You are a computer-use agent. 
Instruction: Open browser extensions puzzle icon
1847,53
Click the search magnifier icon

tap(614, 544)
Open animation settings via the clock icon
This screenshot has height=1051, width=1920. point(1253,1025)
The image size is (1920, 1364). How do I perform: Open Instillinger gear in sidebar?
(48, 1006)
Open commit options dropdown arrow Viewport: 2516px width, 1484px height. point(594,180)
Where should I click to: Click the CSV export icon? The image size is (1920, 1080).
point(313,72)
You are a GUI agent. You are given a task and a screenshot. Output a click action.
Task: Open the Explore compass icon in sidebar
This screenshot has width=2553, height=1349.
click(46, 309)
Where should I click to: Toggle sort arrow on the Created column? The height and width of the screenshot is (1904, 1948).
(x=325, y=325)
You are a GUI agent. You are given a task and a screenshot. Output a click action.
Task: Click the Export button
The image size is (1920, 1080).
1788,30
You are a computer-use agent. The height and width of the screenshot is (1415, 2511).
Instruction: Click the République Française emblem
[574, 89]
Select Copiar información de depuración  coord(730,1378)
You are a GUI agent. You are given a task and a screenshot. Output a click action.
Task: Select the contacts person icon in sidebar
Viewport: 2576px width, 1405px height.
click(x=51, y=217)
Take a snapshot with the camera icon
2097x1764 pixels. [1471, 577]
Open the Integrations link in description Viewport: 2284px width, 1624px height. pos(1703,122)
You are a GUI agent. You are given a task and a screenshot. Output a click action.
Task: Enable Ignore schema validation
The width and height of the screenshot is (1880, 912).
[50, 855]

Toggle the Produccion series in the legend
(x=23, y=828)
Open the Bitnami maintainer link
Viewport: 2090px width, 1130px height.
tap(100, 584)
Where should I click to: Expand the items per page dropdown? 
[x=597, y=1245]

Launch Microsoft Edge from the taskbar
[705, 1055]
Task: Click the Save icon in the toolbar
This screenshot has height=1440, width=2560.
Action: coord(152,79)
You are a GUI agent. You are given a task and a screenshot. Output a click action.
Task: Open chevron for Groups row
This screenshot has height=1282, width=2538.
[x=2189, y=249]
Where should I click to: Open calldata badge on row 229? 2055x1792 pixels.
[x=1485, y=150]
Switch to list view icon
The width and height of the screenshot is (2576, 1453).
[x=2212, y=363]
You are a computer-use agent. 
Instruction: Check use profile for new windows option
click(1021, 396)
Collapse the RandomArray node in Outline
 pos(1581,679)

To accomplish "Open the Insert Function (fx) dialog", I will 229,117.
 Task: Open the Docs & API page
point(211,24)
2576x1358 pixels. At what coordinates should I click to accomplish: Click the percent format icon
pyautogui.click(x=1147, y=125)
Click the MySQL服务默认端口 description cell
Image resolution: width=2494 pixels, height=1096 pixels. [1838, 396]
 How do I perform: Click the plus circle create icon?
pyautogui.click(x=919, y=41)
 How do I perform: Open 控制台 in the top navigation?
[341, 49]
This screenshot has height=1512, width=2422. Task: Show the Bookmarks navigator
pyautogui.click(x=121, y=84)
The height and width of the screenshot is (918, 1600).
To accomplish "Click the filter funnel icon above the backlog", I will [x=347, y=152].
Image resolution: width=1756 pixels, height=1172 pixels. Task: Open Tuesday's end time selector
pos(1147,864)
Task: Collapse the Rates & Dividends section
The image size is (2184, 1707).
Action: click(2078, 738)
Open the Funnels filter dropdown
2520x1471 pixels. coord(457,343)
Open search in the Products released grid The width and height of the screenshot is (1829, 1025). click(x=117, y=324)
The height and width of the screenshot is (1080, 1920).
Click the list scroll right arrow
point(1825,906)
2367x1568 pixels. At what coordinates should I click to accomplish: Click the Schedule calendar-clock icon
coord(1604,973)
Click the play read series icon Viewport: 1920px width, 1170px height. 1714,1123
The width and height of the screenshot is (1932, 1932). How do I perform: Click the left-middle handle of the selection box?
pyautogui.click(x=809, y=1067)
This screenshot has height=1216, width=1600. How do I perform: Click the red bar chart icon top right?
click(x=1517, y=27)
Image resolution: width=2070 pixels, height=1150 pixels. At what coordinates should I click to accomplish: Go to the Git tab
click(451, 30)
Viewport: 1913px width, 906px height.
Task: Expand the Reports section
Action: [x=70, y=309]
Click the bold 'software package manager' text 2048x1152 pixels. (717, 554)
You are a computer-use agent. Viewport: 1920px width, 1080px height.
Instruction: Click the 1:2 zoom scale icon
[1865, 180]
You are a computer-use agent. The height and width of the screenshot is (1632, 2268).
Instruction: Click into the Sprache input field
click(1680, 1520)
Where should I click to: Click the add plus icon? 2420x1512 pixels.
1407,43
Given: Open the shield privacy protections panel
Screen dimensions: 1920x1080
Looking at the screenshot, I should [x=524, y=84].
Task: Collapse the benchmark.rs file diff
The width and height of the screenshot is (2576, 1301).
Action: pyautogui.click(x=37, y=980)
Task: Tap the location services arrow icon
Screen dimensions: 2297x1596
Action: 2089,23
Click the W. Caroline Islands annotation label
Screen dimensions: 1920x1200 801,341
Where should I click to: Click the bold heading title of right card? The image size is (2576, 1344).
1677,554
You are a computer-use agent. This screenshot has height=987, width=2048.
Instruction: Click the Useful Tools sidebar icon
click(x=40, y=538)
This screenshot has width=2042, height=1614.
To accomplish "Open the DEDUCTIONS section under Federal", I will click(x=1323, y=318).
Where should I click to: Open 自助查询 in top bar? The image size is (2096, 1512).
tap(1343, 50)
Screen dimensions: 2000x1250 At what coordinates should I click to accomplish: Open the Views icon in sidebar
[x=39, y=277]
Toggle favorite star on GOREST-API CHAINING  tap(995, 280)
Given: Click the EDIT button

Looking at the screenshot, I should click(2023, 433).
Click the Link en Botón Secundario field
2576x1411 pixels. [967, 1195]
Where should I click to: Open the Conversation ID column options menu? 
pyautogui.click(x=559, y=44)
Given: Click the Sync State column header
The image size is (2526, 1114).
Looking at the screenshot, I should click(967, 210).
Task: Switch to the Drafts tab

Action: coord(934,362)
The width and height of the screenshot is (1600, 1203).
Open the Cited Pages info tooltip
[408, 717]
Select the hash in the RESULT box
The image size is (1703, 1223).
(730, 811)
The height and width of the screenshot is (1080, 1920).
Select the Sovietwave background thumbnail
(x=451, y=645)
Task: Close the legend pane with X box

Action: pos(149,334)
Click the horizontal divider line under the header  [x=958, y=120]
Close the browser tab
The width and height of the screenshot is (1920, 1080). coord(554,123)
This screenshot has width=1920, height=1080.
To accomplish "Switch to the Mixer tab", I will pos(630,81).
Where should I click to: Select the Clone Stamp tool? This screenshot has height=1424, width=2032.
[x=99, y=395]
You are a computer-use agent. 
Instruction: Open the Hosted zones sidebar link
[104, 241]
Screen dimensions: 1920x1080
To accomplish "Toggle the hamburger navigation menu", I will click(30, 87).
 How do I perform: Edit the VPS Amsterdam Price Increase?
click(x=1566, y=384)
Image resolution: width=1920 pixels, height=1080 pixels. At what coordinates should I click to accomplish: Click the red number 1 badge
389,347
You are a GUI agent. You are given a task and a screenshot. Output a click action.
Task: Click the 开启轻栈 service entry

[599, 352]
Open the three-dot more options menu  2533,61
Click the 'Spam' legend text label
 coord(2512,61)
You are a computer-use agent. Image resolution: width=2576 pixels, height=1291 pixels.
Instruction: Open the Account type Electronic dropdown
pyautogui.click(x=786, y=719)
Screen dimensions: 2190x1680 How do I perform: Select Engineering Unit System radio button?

### PROBLEM DETAILS
Write the records above out again, exactly as they are.

### EXERCISE OUTPUT
You are a computer-use agent. 
Instruction: Open browser extensions puzzle icon
1847,53
Click the search magnifier icon

tap(614, 544)
Open animation settings via the clock icon
This screenshot has height=1051, width=1920. point(1253,1025)
The image size is (1920, 1364). How do I perform: Open Instillinger gear in sidebar?
(48, 1006)
Open commit options dropdown arrow Viewport: 2516px width, 1484px height. point(594,180)
Where should I click to: Click the CSV export icon? The image size is (1920, 1080).
point(313,72)
You are a GUI agent. You are given a task and a screenshot. Output a click action.
Task: Open the Explore compass icon in sidebar
This screenshot has width=2553, height=1349.
click(46, 309)
Where should I click to: Toggle sort arrow on the Created column? The height and width of the screenshot is (1904, 1948).
(x=325, y=325)
You are a GUI agent. You are given a task and a screenshot. Output a click action.
Task: Click the Export button
The image size is (1920, 1080).
1788,30
You are a computer-use agent. The height and width of the screenshot is (1415, 2511).
Instruction: Click the République Française emblem
[574, 89]
Select Copiar información de depuración  coord(730,1378)
You are a GUI agent. You are given a task and a screenshot. Output a click action.
Task: Select the contacts person icon in sidebar
Viewport: 2576px width, 1405px height.
click(x=51, y=217)
Take a snapshot with the camera icon
2097x1764 pixels. [1471, 577]
Open the Integrations link in description Viewport: 2284px width, 1624px height. pos(1703,122)
You are a GUI agent. You are given a task and a screenshot. Output a click action.
Task: Enable Ignore schema validation
The width and height of the screenshot is (1880, 912).
[50, 855]

Toggle the Produccion series in the legend
(x=23, y=828)
Open the Bitnami maintainer link
Viewport: 2090px width, 1130px height.
tap(100, 584)
Where should I click to: Expand the items per page dropdown? 
[x=597, y=1245]

Launch Microsoft Edge from the taskbar
[705, 1055]
Task: Click the Save icon in the toolbar
This screenshot has height=1440, width=2560.
Action: coord(152,79)
You are a GUI agent. You are given a task and a screenshot. Output a click action.
Task: Open chevron for Groups row
This screenshot has height=1282, width=2538.
[x=2189, y=249]
Where should I click to: Open calldata badge on row 229? 2055x1792 pixels.
[x=1485, y=150]
Switch to list view icon
The width and height of the screenshot is (2576, 1453).
[x=2212, y=363]
You are a computer-use agent. 
Instruction: Check use profile for new windows option
click(1021, 396)
Collapse the RandomArray node in Outline
 pos(1581,679)

To accomplish "Open the Insert Function (fx) dialog", I will 229,117.
 Task: Open the Docs & API page
point(211,24)
2576x1358 pixels. At what coordinates should I click to accomplish: Click the percent format icon
pyautogui.click(x=1147, y=125)
Click the MySQL服务默认端口 description cell
Image resolution: width=2494 pixels, height=1096 pixels. [1838, 396]
 How do I perform: Click the plus circle create icon?
pyautogui.click(x=919, y=41)
 How do I perform: Open 控制台 in the top navigation?
[341, 49]
This screenshot has height=1512, width=2422. Task: Show the Bookmarks navigator
pyautogui.click(x=121, y=84)
The height and width of the screenshot is (918, 1600).
To accomplish "Click the filter funnel icon above the backlog", I will [x=347, y=152].
Image resolution: width=1756 pixels, height=1172 pixels. Task: Open Tuesday's end time selector
pos(1147,864)
Task: Collapse the Rates & Dividends section
The image size is (2184, 1707).
Action: click(2078, 738)
Open the Funnels filter dropdown
2520x1471 pixels. coord(457,343)
Open search in the Products released grid The width and height of the screenshot is (1829, 1025). click(x=117, y=324)
The height and width of the screenshot is (1080, 1920).
Click the list scroll right arrow
point(1825,906)
2367x1568 pixels. At what coordinates should I click to accomplish: Click the Schedule calendar-clock icon
coord(1604,973)
Click the play read series icon Viewport: 1920px width, 1170px height. 1714,1123
The width and height of the screenshot is (1932, 1932). How do I perform: Click the left-middle handle of the selection box?
pyautogui.click(x=809, y=1067)
This screenshot has height=1216, width=1600. How do I perform: Click the red bar chart icon top right?
click(x=1517, y=27)
Image resolution: width=2070 pixels, height=1150 pixels. At what coordinates should I click to accomplish: Go to the Git tab
click(451, 30)
Viewport: 1913px width, 906px height.
Task: Expand the Reports section
Action: [x=70, y=309]
Click the bold 'software package manager' text 2048x1152 pixels. (717, 554)
You are a computer-use agent. Viewport: 1920px width, 1080px height.
Instruction: Click the 1:2 zoom scale icon
[1865, 180]
You are a computer-use agent. The height and width of the screenshot is (1632, 2268).
Instruction: Click into the Sprache input field
click(1680, 1520)
Where should I click to: Click the add plus icon? 2420x1512 pixels.
1407,43
Given: Open the shield privacy protections panel
Screen dimensions: 1920x1080
Looking at the screenshot, I should [x=524, y=84].
Task: Collapse the benchmark.rs file diff
The width and height of the screenshot is (2576, 1301).
Action: pyautogui.click(x=37, y=980)
Task: Tap the location services arrow icon
Screen dimensions: 2297x1596
Action: 2089,23
Click the W. Caroline Islands annotation label
Screen dimensions: 1920x1200 801,341
Where should I click to: Click the bold heading title of right card? The image size is (2576, 1344).
1677,554
You are a computer-use agent. This screenshot has height=987, width=2048.
Instruction: Click the Useful Tools sidebar icon
click(x=40, y=538)
This screenshot has width=2042, height=1614.
To accomplish "Open the DEDUCTIONS section under Federal", I will click(x=1323, y=318).
Where should I click to: Open 自助查询 in top bar? The image size is (2096, 1512).
tap(1343, 50)
Screen dimensions: 2000x1250 At what coordinates should I click to accomplish: Open the Views icon in sidebar
[x=39, y=277]
Toggle favorite star on GOREST-API CHAINING  tap(995, 280)
Given: Click the EDIT button

Looking at the screenshot, I should click(2023, 433).
Click the Link en Botón Secundario field
2576x1411 pixels. [967, 1195]
Where should I click to: Open the Conversation ID column options menu? 
pyautogui.click(x=559, y=44)
Given: Click the Sync State column header
The image size is (2526, 1114).
Looking at the screenshot, I should click(967, 210).
Task: Switch to the Drafts tab

Action: coord(934,362)
The width and height of the screenshot is (1600, 1203).
Open the Cited Pages info tooltip
[408, 717]
Select the hash in the RESULT box
The image size is (1703, 1223).
(730, 811)
The height and width of the screenshot is (1080, 1920).
Select the Sovietwave background thumbnail
(x=451, y=645)
Task: Close the legend pane with X box

Action: pos(149,334)
Click the horizontal divider line under the header  [x=958, y=120]
Close the browser tab
The width and height of the screenshot is (1920, 1080). coord(554,123)
This screenshot has width=1920, height=1080.
To accomplish "Switch to the Mixer tab", I will pos(630,81).
Where should I click to: Select the Clone Stamp tool? This screenshot has height=1424, width=2032.
[x=99, y=395]
You are a computer-use agent. 
Instruction: Open the Hosted zones sidebar link
[104, 241]
Screen dimensions: 1920x1080
To accomplish "Toggle the hamburger navigation menu", I will click(30, 87).
 How do I perform: Edit the VPS Amsterdam Price Increase?
click(x=1566, y=384)
Image resolution: width=1920 pixels, height=1080 pixels. At what coordinates should I click to accomplish: Click the red number 1 badge
389,347
You are a GUI agent. You are given a task and a screenshot. Output a click action.
Task: Click the 开启轻栈 service entry

[599, 352]
Open the three-dot more options menu  2533,61
Click the 'Spam' legend text label
 coord(2512,61)
You are a computer-use agent. Image resolution: width=2576 pixels, height=1291 pixels.
Instruction: Open the Account type Electronic dropdown
pyautogui.click(x=786, y=719)
Screen dimensions: 2190x1680 How do I perform: Select Engineering Unit System radio button?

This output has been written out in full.